EXERCISE MATERIALS:

---*---

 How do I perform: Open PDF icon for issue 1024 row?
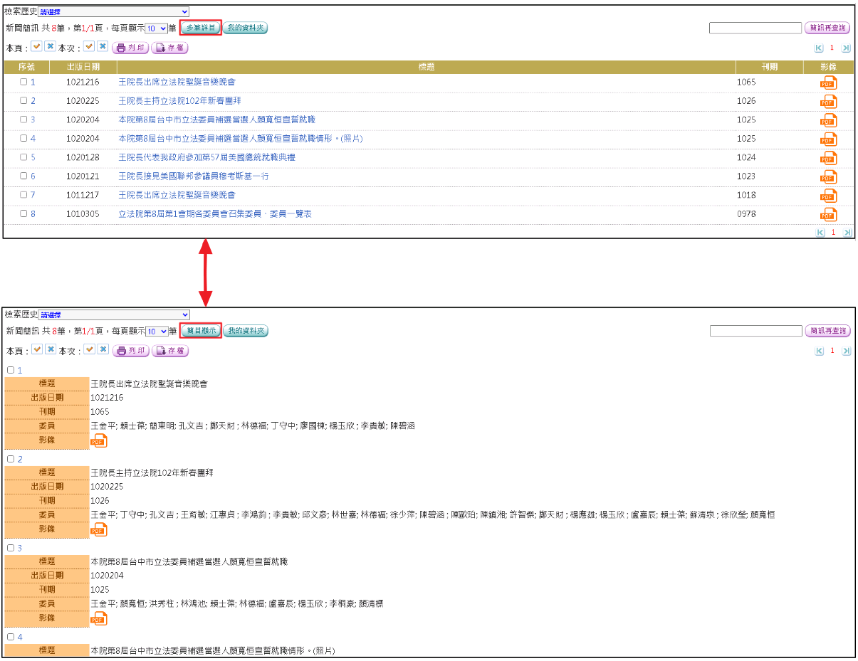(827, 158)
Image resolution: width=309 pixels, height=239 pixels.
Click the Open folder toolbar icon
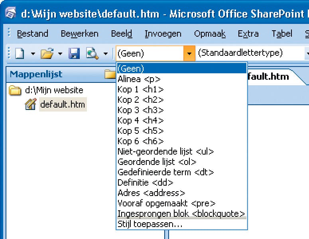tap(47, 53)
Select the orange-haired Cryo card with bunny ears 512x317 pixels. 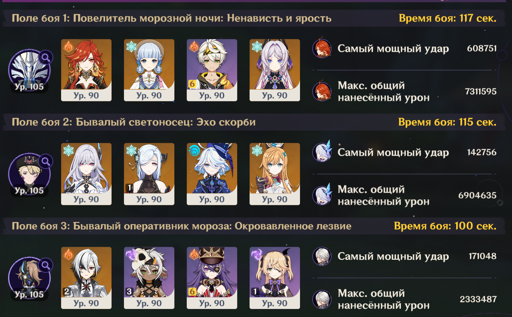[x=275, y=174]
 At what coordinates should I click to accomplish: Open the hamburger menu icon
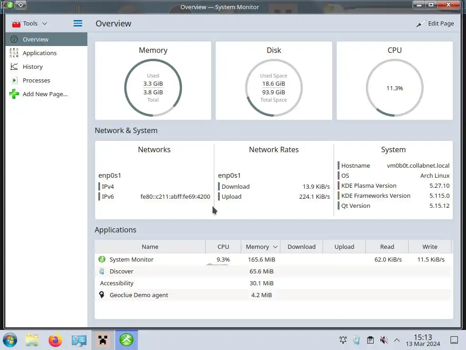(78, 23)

---*---

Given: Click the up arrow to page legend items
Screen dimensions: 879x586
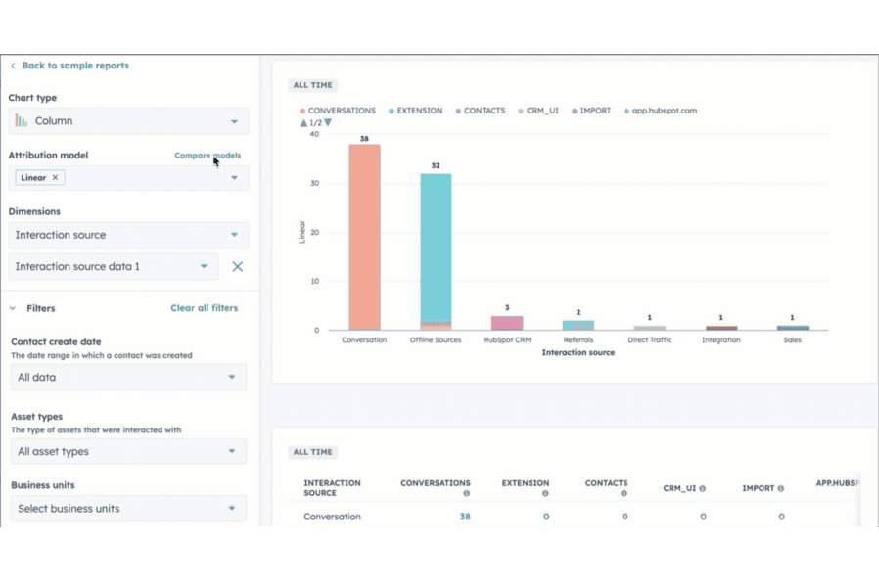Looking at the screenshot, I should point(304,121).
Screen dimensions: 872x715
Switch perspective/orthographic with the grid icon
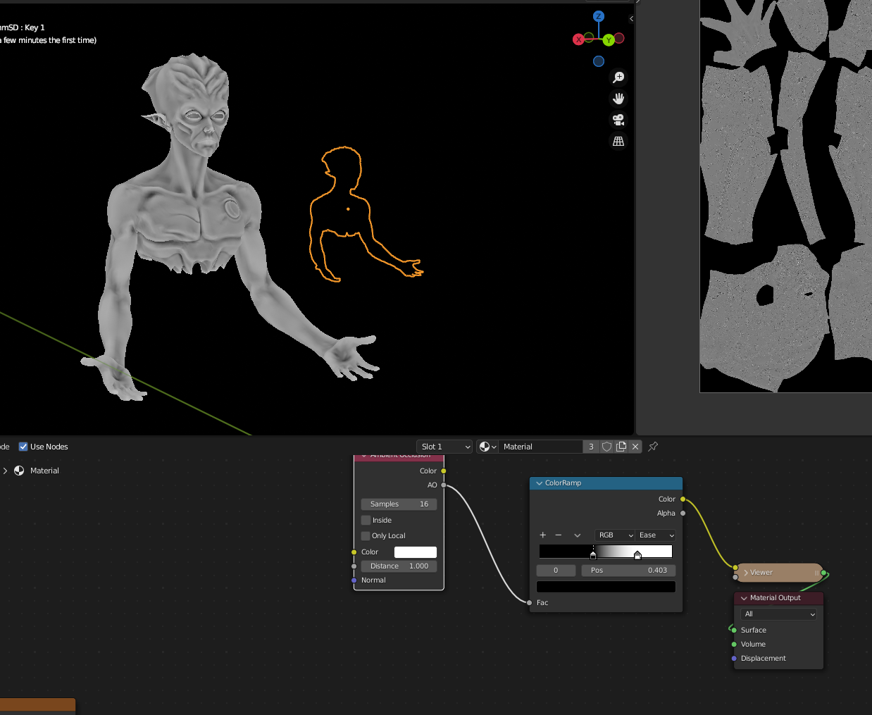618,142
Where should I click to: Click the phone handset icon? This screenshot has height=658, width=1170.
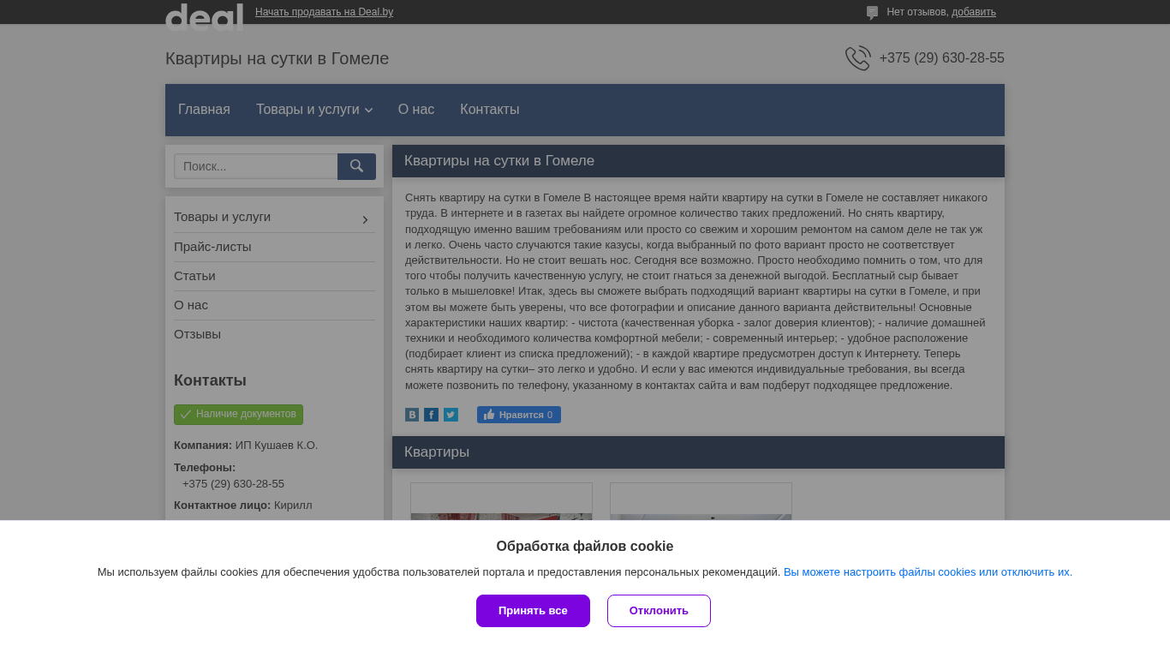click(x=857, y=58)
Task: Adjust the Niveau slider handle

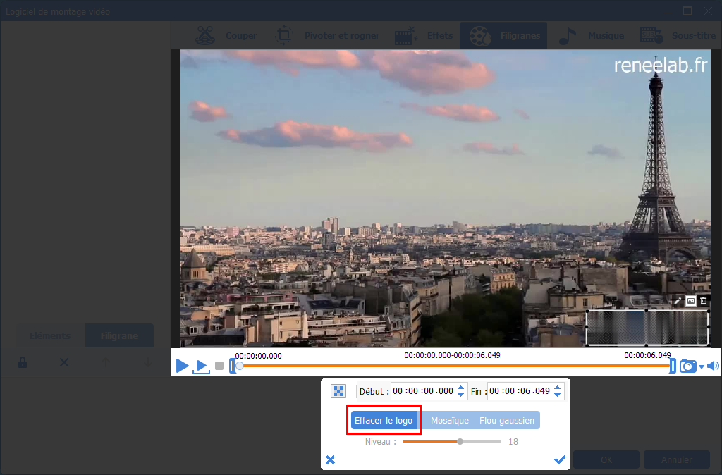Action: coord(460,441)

---*---

GIVEN INSTRUCTION: Find every line in the items above that contains the string "dimensions" (case counts) and copy each of those lines.

EXERCISE RESPONSE:
Screen dimensions: 879x586
Screen dimensions: 872x715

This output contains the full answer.